_Texto proporcionado_
La pertenencia al pueblo de Dios

Queridos hermanos y hermanas, ¡buenos días!

En la primera catequesis sobre la Iglesia, el miércoles pasado, partimos de la iniciativa de Dios que quiere formar un pueblo que lleve su bendición a todos los pueblos de la tierra. Comienza con Abraham y luego, con mucha paciencia —¡y Dios tiene mucha!—, prepara al pueblo en la Antigua Alianza para que, en Jesucristo, sea signo e instrumento de unión de los hombres con Dios y entre sí (cfr Lumen gentium, 1). Hoy queremos detenernos en la importancia, para el cristiano, de pertenecer a este pueblo. Hablaremos de la pertenencia a la Iglesia.

1. No estamos aislados y no somos cristianos a título individual, cada uno por su cuenta, no, ¡nuestra identidad cristiana es pertenencia! Somos cristianos porque pertenecemos a la Iglesia. Es como un apellido: si el nombre es “soy cristiano”, el apellido es “pertenezco a la Iglesia”. Es muy bonito notar cómo esa pertenencia se expresa también en el nombre que Dios se atribuye a sí mismo. Respondiendo a Moisés, en el episodio estupendo de la zarza ardiente (cfr Ex 3,15), se define como el Dios de los padres. No dice: Yo soy el Omnipotente…, no: Yo soy el Dios de Abraham, el Dios de Isaac, el Dios de Jacob. De este modo, se manifiesta como el Dios que realizó una alianza con nuestros padres y sigue siempre fiel a su pacto, y nos llama a entrar en esa relación que nos precede. Esa relación de Dios con su pueblo nos precede a todos, viene de aquel tiempo.

_Datos del ejercicio_
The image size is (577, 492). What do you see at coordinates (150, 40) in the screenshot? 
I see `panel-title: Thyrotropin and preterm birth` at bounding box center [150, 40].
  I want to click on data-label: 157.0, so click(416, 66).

_Indicaciones a seguir_
Imprima sin cambios el pasaje del texto sobre la pertenencia al pueblo de Dios que va desde "1. No estamos" hasta "de aquel tiempo.", con ambos extremos incluidos.

_Solución de la tarea_
1. No estamos aislados y no somos cristianos a título individual, cada uno por su cuenta, no, ¡nuestra identidad cristiana es pertenencia! Somos cristianos porque pertenecemos a la Iglesia. Es como un apellido: si el nombre es “soy cristiano”, el apellido es “pertenezco a la Iglesia”. Es muy bonito notar cómo esa pertenencia se expresa también en el nombre que Dios se atribuye a sí mismo. Respondiendo a Moisés, en el episodio estupendo de la zarza ardiente (cfr Ex 3,15), se define como el Dios de los padres. No dice: Yo soy el Omnipotente…, no: Yo soy el Dios de Abraham, el Dios de Isaac, el Dios de Jacob. De este modo, se manifiesta como el Dios que realizó una alianza con nuestros padres y sigue siempre fiel a su pacto, y nos llama a entrar en esa relación que nos precede. Esa relación de Dios con su pueblo nos precede a todos, viene de aquel tiempo.